● Input rows:
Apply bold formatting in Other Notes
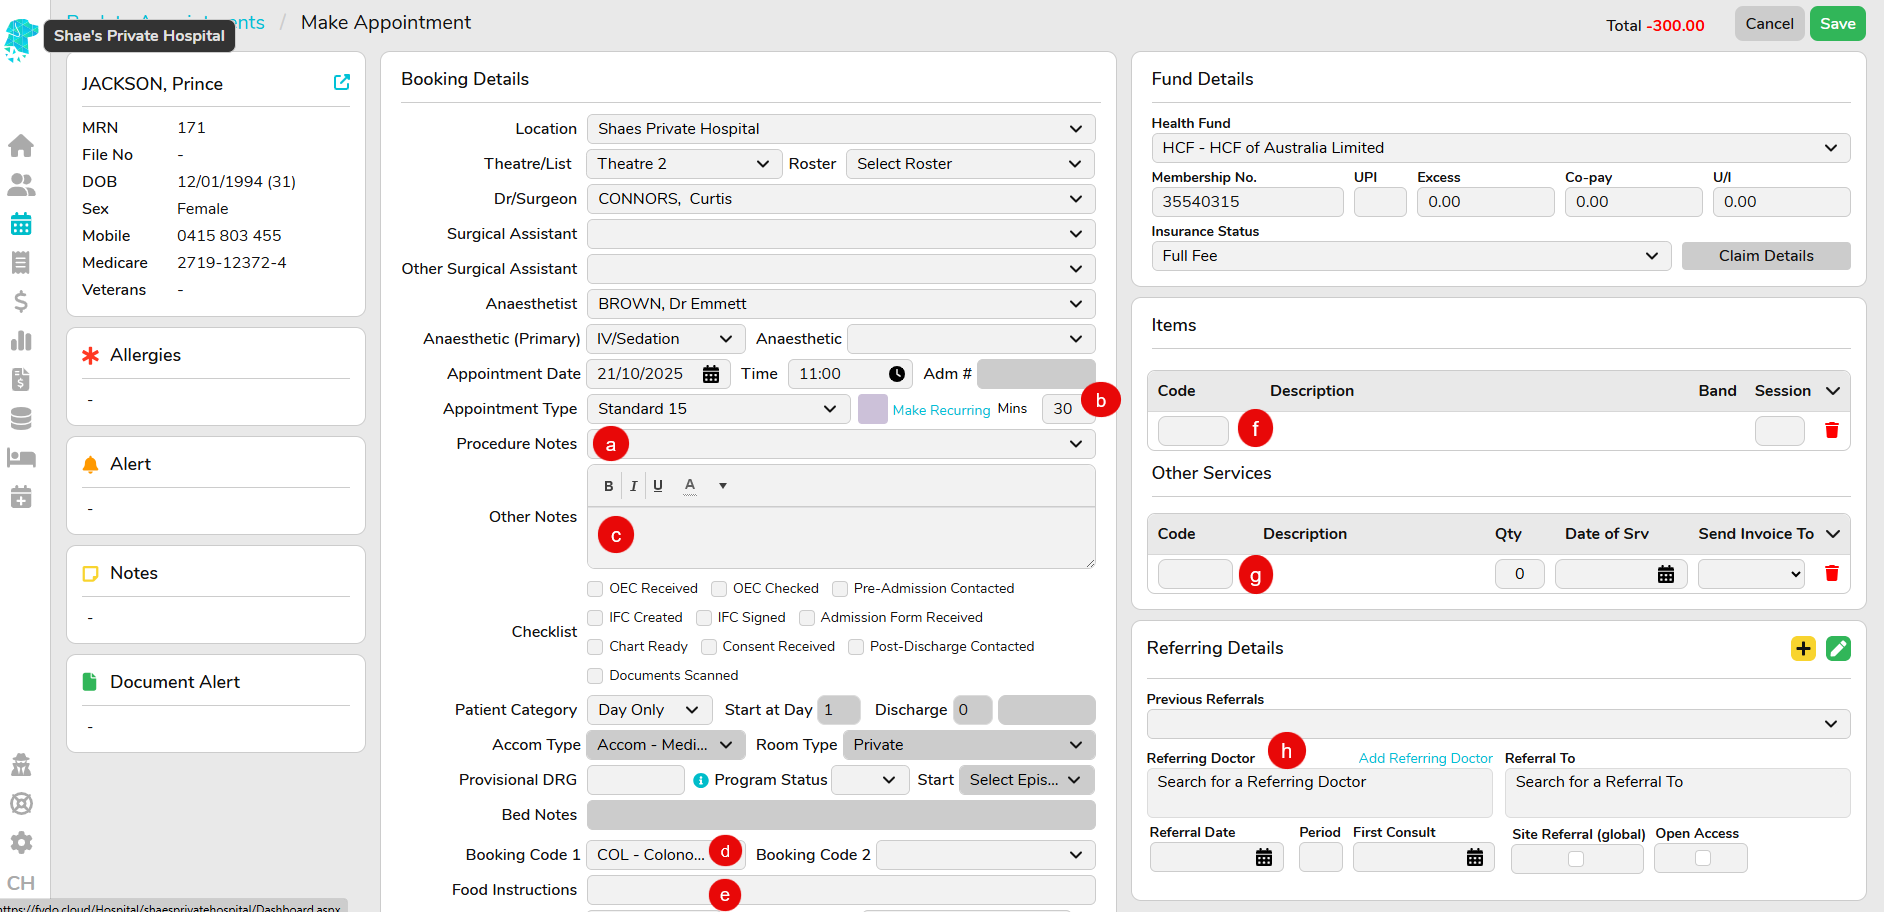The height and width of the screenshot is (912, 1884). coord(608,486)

* * *

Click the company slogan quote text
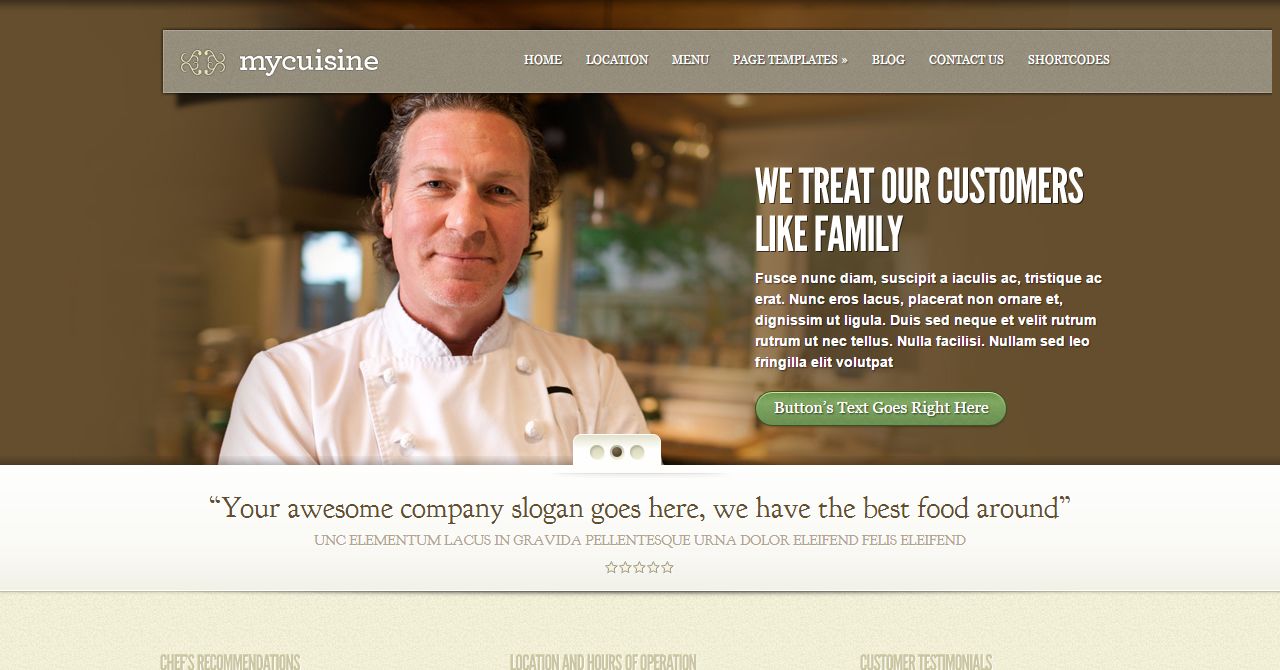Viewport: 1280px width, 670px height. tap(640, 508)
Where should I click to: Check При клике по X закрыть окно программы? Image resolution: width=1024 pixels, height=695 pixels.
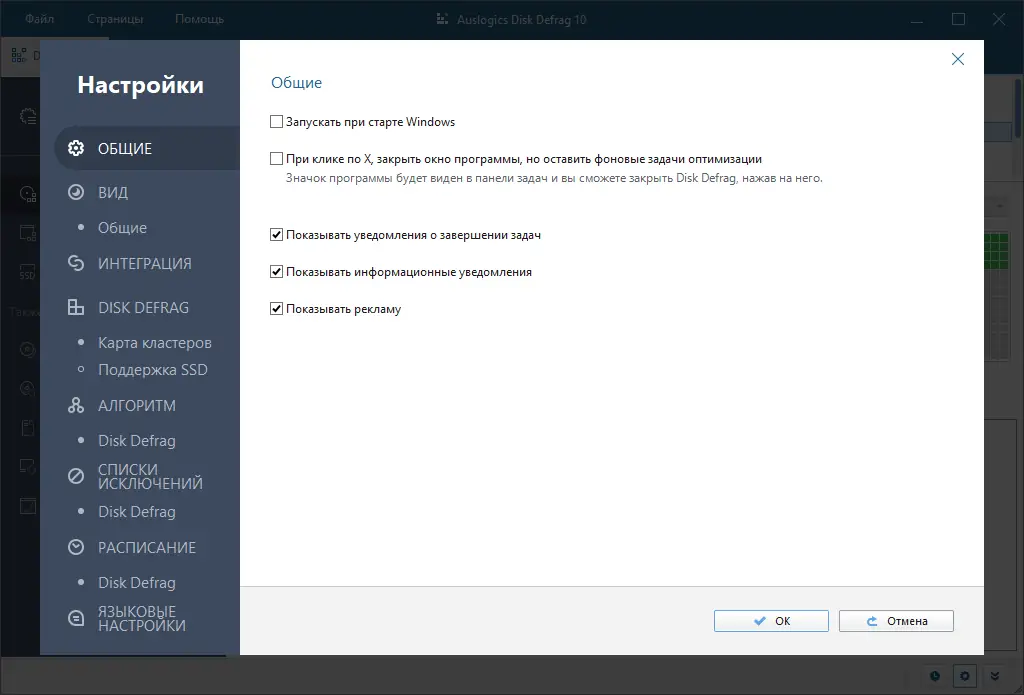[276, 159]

...

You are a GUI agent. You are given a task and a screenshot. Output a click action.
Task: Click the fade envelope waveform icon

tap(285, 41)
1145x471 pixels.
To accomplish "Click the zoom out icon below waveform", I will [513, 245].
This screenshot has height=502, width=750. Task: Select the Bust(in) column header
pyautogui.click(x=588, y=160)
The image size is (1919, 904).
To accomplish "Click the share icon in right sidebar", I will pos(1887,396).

● Your instructions: Please count the lines in the listing above that contain the string "accomplish", treating uppercase and lowercase as different, and reply with the number alone.

● Final result: 2